**WORK TO COMPLETE**:
Reproduce the items below, starting at the top and ending with the line that contains "click(745, 574)".

**DATA ENTRIES**:
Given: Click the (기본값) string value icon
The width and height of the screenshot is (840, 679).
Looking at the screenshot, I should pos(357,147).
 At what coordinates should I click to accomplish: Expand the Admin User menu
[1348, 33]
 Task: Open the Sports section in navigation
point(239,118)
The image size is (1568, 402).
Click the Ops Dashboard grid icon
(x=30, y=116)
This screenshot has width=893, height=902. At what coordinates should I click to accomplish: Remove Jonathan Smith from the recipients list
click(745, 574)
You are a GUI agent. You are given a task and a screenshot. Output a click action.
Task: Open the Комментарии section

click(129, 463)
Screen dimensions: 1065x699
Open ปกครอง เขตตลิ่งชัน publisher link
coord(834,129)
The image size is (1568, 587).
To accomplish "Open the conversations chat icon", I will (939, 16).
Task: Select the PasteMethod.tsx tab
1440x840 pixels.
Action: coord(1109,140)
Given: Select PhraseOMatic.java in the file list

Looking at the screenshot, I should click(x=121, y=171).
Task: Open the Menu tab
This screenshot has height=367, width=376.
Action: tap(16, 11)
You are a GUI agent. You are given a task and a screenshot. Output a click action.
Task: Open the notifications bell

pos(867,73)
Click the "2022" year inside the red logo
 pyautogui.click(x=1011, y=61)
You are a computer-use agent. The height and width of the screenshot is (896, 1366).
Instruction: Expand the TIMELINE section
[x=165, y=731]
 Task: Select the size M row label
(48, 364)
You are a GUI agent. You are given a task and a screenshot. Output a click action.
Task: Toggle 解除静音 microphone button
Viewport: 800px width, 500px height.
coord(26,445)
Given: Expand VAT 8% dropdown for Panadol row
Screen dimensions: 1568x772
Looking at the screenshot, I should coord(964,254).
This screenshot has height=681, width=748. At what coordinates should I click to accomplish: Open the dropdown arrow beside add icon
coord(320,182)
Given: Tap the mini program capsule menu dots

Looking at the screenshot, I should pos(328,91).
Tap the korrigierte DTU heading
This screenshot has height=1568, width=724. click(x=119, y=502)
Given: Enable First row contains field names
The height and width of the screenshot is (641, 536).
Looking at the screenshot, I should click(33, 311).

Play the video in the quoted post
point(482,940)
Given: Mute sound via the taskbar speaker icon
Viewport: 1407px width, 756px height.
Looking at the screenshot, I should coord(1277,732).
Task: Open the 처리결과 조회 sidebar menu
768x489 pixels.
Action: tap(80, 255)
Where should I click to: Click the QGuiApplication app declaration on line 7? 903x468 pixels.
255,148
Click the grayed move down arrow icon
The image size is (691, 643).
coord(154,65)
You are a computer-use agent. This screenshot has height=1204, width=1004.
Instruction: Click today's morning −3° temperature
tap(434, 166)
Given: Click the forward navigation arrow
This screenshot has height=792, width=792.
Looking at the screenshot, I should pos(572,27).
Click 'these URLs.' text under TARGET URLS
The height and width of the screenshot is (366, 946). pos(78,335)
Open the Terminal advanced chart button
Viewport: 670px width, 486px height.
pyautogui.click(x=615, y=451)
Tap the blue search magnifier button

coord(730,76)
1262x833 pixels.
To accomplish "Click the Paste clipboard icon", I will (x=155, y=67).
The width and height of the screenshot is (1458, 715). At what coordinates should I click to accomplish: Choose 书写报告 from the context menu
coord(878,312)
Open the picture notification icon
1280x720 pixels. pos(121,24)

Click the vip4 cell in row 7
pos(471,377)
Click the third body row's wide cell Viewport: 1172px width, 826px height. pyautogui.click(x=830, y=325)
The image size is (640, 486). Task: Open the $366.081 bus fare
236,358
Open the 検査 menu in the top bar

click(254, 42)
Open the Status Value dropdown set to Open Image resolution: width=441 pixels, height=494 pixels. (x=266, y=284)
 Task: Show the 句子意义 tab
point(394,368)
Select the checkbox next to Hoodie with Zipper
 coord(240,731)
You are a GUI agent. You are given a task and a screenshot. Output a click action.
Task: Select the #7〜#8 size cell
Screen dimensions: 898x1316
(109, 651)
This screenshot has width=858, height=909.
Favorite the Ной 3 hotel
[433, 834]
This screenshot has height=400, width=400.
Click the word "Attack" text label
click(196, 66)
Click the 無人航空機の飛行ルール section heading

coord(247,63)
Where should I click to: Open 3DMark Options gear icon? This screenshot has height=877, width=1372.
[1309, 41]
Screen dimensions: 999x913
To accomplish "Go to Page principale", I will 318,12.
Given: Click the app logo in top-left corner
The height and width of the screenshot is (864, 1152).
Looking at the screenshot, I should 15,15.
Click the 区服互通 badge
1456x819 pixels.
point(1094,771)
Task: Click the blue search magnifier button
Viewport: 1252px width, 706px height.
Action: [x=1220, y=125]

**RESPONSE TO THIS TASK**:
Given: Click the (기본값) string value icon
The width and height of the screenshot is (840, 679).
Looking at the screenshot, I should pos(357,147).
 At what coordinates should I click to accomplish: Expand the Admin User menu
[1348, 33]
 Task: Open the Sports section in navigation
point(239,118)
The image size is (1568, 402).
Click the Ops Dashboard grid icon
(x=30, y=116)
This screenshot has width=893, height=902. At what coordinates should I click to accomplish: Remove Jonathan Smith from the recipients list
click(745, 574)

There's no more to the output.